The feeling of sheer disappointment when a favourite TV show is cancelled is an experience that happens to most of us at some point in our lives. It is even more raw when the series is denied a dignified conclusion which satisfyingly ties up all loose ends. This is precisely the case with 'Ray Donovan' which, after seven thrilling and superbly written seasons, Showtime has regretfully put an end to.
It’s been a while since I’ve found a TV show as intriguing and gripping as 'Ray Donovan'. In this melodrama, Liev Schreiber plays the titular character as we see him navigate between his family life and profession as a fixer for the rich and famous. But the perils that come with the nature of his job often infiltrate his family life and jeopardise the meaningful relationships he forms. Depicting fantastically how the mistakes of one person can result in the collapse of everything is what makes this crime drama remarkable. The Donovan patriarch, Mickey Donovan (Jon Voight), arguably starts the chain of downfalls just after his release from prison by reverting to the same ill-advised exploits that got him behind bars in the first place. What motivates him above all is money: his cupidity is founded on the belief that it will compensate for the years he spent incarcerated. His return brings a series of revelations and buried secrets which affect each of his sons differently.

Data provided:
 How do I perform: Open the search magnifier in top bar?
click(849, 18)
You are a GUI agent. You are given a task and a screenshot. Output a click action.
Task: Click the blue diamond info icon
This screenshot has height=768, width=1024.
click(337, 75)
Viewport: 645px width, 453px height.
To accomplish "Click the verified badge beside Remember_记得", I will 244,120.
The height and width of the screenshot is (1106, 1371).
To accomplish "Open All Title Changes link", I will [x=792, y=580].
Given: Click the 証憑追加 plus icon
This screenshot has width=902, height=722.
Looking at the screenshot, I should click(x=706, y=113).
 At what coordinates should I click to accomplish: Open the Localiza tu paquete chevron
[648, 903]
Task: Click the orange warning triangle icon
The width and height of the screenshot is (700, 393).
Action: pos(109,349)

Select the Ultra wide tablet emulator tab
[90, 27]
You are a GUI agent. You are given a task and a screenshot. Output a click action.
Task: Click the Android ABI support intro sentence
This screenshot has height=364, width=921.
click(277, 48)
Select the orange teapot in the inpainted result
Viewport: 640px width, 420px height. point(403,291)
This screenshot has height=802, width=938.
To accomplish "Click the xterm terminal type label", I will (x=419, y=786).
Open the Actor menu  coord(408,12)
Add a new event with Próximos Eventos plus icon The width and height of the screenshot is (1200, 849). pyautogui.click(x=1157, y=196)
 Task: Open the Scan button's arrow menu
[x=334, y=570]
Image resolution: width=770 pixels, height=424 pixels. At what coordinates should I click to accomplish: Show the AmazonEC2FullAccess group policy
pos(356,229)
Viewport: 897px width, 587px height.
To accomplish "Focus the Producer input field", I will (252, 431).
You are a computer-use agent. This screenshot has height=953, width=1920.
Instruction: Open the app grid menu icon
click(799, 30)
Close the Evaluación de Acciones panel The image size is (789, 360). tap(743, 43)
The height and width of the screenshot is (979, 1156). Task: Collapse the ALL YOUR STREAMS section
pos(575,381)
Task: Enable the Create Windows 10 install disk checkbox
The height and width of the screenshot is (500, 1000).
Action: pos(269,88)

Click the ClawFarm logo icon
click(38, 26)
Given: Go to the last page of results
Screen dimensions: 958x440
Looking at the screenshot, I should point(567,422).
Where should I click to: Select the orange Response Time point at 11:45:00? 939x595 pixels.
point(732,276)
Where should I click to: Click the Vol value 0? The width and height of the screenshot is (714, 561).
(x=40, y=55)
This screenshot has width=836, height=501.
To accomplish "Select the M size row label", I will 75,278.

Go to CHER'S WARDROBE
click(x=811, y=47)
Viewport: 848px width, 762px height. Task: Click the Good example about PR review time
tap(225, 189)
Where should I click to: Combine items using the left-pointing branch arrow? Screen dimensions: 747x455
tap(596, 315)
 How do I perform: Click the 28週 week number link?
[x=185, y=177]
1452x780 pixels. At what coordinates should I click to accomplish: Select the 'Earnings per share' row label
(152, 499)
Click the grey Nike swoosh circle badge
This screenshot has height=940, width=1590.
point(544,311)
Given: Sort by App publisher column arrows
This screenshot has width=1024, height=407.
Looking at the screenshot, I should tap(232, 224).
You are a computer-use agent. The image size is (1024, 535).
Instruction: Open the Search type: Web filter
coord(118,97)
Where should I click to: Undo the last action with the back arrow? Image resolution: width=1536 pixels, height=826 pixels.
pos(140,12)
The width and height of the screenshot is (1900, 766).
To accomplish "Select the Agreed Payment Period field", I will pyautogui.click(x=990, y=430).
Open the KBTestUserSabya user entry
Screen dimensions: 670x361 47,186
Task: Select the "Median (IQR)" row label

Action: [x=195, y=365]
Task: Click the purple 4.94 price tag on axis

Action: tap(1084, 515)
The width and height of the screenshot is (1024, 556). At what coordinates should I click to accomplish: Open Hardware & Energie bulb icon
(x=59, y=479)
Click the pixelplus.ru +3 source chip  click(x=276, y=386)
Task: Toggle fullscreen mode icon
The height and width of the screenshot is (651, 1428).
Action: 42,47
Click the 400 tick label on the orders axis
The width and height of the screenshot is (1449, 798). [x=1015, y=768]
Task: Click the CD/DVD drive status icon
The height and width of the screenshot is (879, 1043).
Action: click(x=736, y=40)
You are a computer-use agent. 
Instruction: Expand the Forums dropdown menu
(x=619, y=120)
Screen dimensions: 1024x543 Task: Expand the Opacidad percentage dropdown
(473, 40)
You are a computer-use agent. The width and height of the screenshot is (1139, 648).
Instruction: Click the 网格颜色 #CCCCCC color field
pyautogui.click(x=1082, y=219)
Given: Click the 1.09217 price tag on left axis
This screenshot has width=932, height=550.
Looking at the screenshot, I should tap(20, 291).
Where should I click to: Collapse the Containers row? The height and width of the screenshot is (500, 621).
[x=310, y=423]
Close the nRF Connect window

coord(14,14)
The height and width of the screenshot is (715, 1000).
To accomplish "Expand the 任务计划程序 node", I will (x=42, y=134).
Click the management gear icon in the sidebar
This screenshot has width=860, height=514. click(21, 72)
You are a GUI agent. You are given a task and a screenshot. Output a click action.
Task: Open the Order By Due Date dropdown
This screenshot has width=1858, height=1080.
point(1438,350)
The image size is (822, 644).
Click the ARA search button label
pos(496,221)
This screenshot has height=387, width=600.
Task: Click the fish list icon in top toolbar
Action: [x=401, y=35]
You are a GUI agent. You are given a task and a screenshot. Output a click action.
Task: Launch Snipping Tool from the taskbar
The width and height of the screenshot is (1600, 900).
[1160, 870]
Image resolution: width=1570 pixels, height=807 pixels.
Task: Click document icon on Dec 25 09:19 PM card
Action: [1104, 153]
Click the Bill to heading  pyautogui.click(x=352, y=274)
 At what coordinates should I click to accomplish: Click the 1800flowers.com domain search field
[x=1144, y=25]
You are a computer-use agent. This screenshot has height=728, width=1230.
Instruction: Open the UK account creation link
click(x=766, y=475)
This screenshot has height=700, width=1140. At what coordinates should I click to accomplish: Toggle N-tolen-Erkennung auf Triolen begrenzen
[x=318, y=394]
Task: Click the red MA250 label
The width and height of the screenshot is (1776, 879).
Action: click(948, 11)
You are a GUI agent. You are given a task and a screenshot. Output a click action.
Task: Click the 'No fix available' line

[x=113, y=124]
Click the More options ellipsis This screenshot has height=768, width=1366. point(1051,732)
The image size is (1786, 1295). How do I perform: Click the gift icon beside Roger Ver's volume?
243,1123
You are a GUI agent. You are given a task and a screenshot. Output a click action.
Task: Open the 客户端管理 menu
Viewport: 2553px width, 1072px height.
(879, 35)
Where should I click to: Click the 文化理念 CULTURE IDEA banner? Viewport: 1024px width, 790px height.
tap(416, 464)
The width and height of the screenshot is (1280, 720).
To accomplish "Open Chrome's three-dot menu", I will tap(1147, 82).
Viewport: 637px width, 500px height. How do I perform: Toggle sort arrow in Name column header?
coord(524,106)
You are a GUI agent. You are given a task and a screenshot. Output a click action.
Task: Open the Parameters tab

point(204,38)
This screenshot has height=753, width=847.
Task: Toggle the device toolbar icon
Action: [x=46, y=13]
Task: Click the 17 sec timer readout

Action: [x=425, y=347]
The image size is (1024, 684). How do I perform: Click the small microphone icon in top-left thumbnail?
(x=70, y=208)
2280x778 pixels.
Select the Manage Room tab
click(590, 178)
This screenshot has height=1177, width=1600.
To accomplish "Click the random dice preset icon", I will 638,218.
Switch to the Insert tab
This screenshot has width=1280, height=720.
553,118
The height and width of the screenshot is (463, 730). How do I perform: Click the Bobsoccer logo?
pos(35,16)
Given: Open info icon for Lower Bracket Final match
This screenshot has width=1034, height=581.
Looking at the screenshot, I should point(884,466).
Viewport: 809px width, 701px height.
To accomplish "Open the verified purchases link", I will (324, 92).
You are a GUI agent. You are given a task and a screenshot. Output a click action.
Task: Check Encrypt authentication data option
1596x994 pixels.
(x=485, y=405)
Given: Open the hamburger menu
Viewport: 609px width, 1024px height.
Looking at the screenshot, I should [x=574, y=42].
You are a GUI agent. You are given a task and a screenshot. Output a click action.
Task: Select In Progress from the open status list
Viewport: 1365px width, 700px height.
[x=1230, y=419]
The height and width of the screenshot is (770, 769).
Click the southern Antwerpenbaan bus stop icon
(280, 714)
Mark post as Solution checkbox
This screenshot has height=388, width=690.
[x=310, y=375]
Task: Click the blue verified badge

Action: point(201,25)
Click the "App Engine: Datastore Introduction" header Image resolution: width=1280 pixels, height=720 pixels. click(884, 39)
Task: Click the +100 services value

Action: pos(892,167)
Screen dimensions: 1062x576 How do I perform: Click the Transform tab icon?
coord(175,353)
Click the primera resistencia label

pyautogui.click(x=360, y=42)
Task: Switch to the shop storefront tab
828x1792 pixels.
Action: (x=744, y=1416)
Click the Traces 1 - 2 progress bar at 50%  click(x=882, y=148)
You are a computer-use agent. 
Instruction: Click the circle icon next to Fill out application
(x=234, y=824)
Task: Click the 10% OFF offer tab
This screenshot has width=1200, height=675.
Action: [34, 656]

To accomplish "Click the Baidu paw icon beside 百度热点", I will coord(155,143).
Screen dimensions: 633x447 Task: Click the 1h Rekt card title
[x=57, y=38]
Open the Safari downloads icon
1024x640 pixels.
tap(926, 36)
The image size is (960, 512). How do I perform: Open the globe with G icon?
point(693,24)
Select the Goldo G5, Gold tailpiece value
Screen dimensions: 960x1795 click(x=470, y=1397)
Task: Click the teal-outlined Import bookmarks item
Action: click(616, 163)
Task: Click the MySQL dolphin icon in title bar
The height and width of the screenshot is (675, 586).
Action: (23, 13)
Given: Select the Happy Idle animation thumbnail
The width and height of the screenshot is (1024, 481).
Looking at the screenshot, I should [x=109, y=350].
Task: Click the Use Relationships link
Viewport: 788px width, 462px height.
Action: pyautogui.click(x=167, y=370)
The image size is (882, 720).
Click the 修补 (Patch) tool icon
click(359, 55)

Work instruction: Write the next part of the piece about the TV series 'Ray Donovan', picking up right after its last sentence.

Exercise output:
What then becomes apparent is that Ray Donovan is a man who is severely afflicted by his intense hatred towards his father, which then incites his harmful urges. He is extremely skilled as a fixer, regularly rectifying other people’s wrongs, covering controversies and ruining reputations with aplomb. The issue is that he cannot fix himself. In the final season, Ray attempts to address the issues of his past by seeing a therapist. Even though only small snippets of his sessions appear, it is the most candid we ever see him: a different, more vulnerable side masked for years under his violent outbursts and bouts of alcoholism becomes visible. It is therefore unfortunate that the series’ cancellation doesn’t allow us to see how therapy works out for him. Another story-line with an open ending is that of Ray’s daughter Bridget (Kerris Dorsey), who planned to move to Los Angeles with her husband after becoming disillusioned with life in New York: unknown to her, he has tragically been killed in crossfire just as they are about to embark on this new journey together. How will Bridget learn the truth? Finally, Mickey’s plot-line remains loose ended: although he has attained his lifelong goal of getting rich by stealing shares, we are not even given the chance to see what he does with his newfound riches. These pressing questions may now never be answered.
While it is difficult to accept these cliff-hangers in the final episode, a series’ ability to keep you engrossed and wanting more indicates how powerful it is. 'Ray Donovan' not only has a stellar cast but throughout its seven year run the episodes have consistently been stimulating and compelling. I find solace in the series ending on a strong note, and in a bittersweet way, its uncertain ending actually endows us with the freedom to create our own ending to this phenomenal series.